> **What to do**:
What you should copy is the line containing "Jeg vil gerne" and all lines after it in the entries below, exactly and without anything added.

Data entries
Segment Open

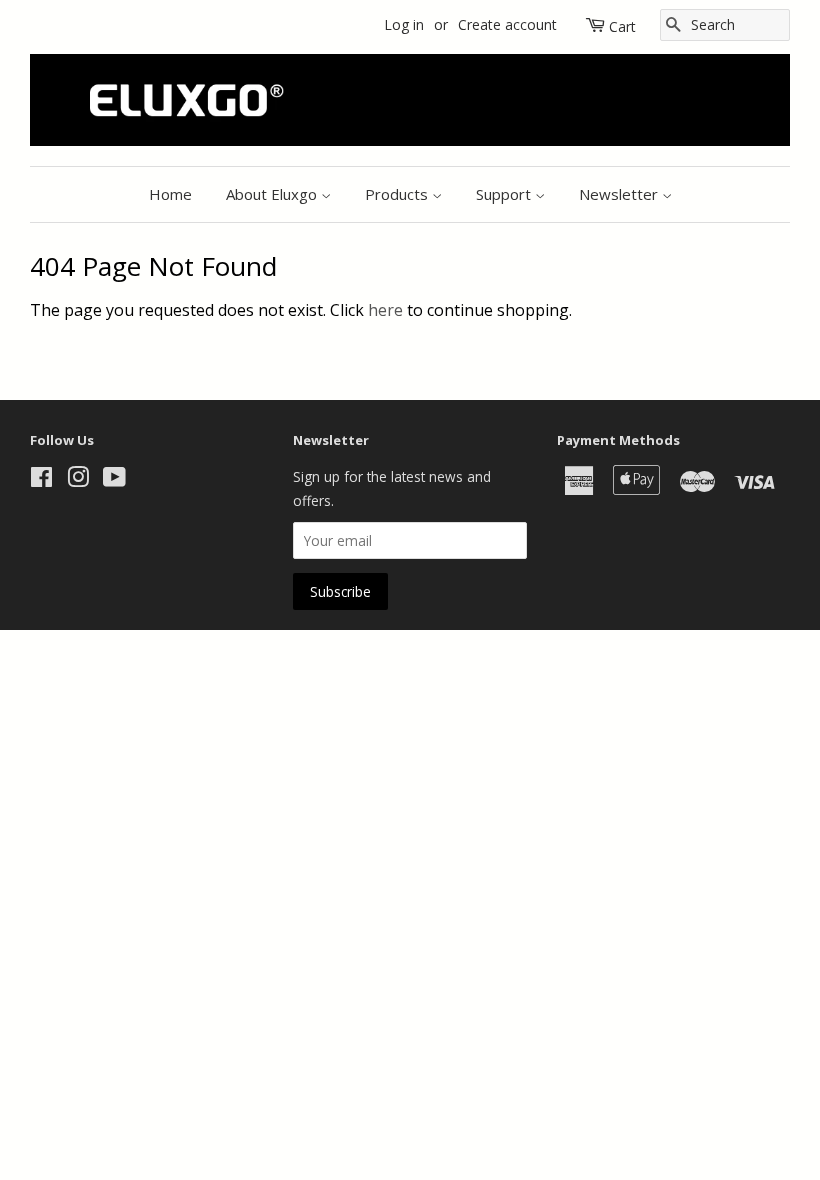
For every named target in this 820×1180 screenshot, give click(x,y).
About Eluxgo (273, 194)
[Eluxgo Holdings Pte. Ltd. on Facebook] (41, 480)
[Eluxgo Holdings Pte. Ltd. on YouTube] (114, 480)
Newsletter (620, 194)
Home (170, 194)
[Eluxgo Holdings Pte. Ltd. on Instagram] (78, 480)
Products (398, 194)
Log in (404, 24)
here (385, 310)
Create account (507, 24)
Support (505, 194)
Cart (622, 26)
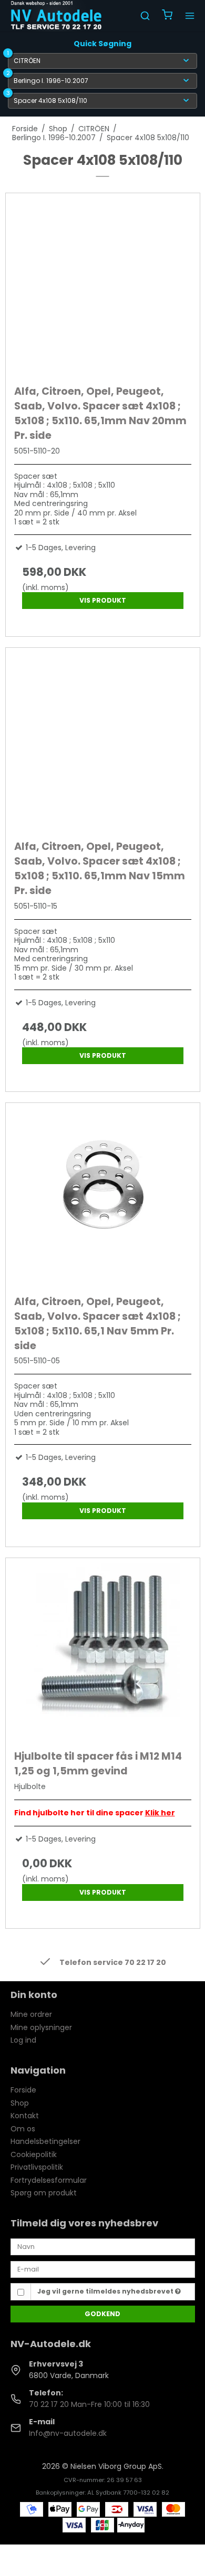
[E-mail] (103, 2269)
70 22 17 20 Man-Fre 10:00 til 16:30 (89, 2404)
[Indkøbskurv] (167, 16)
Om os (23, 2128)
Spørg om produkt (44, 2193)
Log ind (23, 2040)
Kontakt (25, 2115)
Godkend (102, 2313)
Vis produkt (102, 600)
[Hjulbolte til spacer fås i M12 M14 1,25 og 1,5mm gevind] (102, 1651)
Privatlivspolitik (37, 2167)
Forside (23, 2090)
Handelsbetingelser (45, 2141)
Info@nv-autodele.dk (68, 2433)
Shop (20, 2103)
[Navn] (103, 2246)
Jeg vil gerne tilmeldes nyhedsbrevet (106, 2291)
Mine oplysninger (41, 2027)
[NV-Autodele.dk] (56, 15)
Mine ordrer (31, 2014)
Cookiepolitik (34, 2154)
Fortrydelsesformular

Segment Closed

> **Your solution**:
Jeg vil gerne tilmeldes nyhedsbrevet (106, 2291)
Mine oplysninger (41, 2027)
[NV-Autodele.dk] (56, 15)
Mine ordrer (31, 2014)
Cookiepolitik (34, 2154)
Fortrydelsesformular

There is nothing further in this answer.